Segment Open

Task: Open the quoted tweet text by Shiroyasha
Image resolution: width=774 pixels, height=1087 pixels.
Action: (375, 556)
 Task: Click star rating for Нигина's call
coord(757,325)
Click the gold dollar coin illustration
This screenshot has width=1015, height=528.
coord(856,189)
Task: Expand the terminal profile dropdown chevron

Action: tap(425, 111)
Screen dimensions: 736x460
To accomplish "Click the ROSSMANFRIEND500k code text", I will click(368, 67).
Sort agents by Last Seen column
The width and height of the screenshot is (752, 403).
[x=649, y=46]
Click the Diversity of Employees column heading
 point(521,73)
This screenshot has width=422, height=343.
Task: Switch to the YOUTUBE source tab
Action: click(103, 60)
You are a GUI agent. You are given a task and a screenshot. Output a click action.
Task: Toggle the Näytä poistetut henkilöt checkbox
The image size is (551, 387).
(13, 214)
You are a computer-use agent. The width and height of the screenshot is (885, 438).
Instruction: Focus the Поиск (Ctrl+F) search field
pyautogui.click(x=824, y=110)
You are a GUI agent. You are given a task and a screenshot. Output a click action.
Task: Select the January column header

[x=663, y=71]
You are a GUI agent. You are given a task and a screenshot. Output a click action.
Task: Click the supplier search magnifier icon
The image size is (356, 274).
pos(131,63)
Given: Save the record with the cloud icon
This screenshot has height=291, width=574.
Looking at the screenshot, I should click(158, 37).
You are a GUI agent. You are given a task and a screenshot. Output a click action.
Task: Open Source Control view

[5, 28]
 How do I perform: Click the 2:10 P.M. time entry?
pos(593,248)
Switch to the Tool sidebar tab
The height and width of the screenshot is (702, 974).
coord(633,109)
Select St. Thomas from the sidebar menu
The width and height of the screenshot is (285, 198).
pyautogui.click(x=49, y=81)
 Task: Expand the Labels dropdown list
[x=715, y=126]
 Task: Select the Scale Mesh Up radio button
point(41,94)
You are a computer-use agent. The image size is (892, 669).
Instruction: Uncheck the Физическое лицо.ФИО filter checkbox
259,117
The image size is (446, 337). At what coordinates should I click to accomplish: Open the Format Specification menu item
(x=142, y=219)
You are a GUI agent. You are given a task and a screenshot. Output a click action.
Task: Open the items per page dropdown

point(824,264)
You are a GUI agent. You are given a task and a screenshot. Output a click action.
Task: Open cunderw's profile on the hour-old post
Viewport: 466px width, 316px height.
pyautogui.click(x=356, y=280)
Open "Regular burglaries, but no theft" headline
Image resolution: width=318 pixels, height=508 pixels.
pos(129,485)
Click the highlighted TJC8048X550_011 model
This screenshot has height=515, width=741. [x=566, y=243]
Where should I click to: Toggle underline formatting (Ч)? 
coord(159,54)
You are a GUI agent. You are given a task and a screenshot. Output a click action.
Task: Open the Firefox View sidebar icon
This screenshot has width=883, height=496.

Segment Closed

▸ Instructions for the task
Please copy the lines in the records above between the one holding "Task: Open the items per page dropdown" and the one holding "Task: Open cunderw's", inclusive, exactly and with no other line.

▸ Solution to the problem
Task: Open the items per page dropdown

point(824,264)
You are a GUI agent. You are given a task and a screenshot. Output a click action.
Task: Open cunderw's profile on the hour-old post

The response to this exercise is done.